### Set exercise
Express the lines below as a two-column CSV with the headers instruction and coordinates, one row per line: put each line's text and its answer in their own quoted fields, turn any line breaks into spaces, and leave out the pictures.

### Exercise inputs
▬▬▬
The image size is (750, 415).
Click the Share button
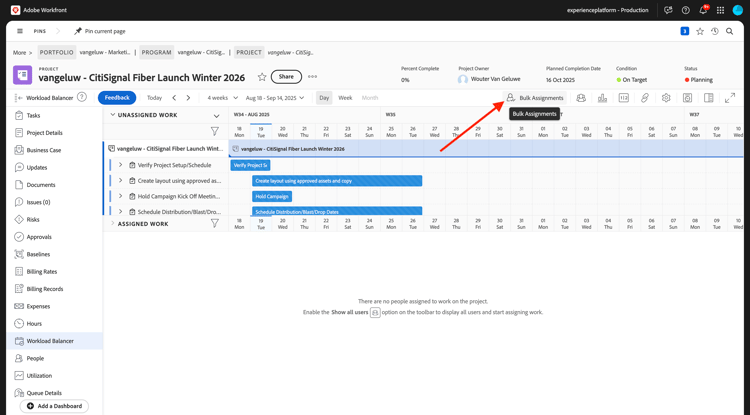coord(286,76)
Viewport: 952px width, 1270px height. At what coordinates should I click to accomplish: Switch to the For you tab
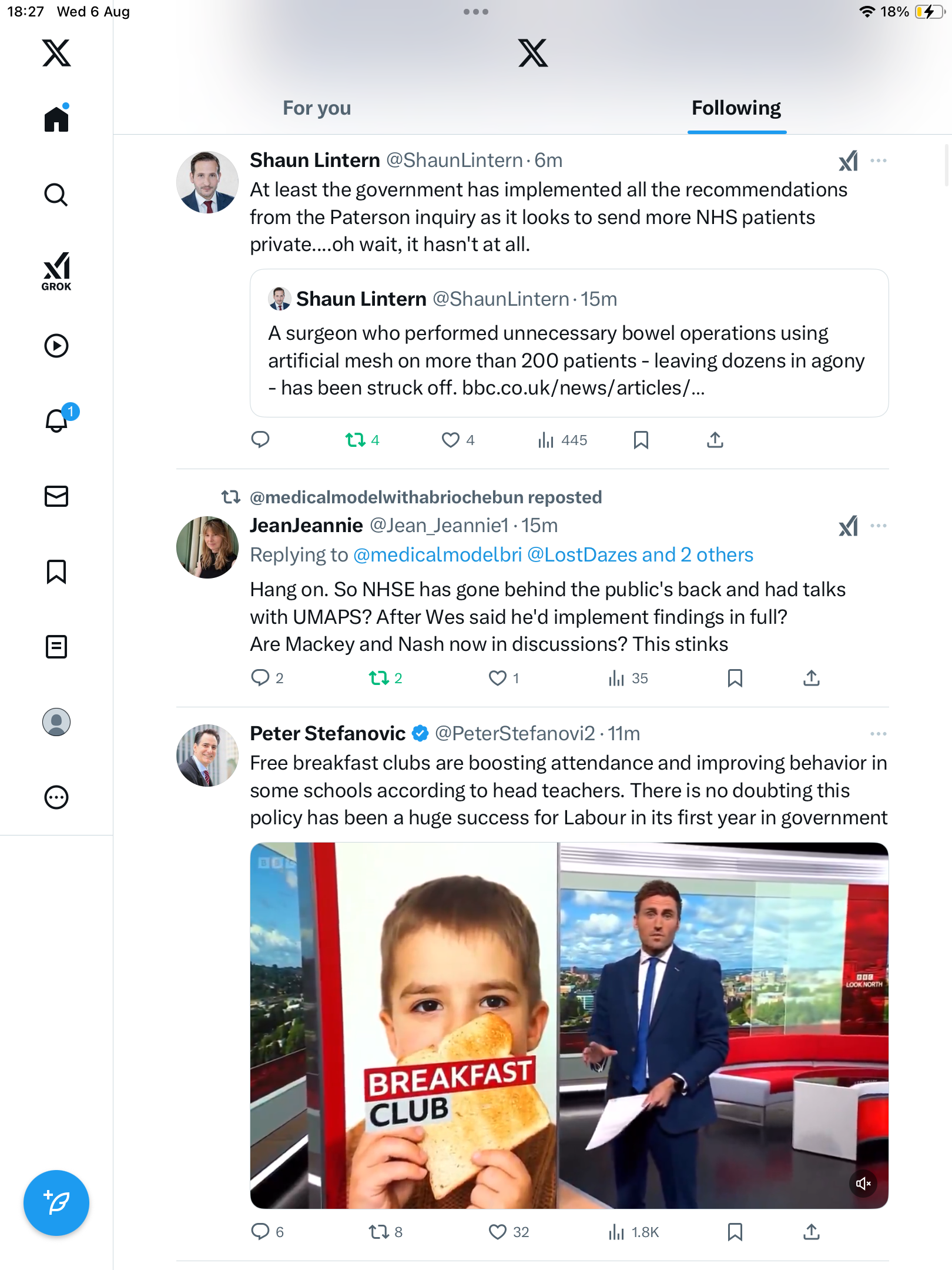[x=317, y=108]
▬▬▬
### Final answer
instruction,coordinates
"The image size is (750, 415). Click the Share button","coord(286,76)"
"Viewport: 952px width, 1270px height. At what coordinates should I click to accomplish: Switch to the For you tab","[x=317, y=108]"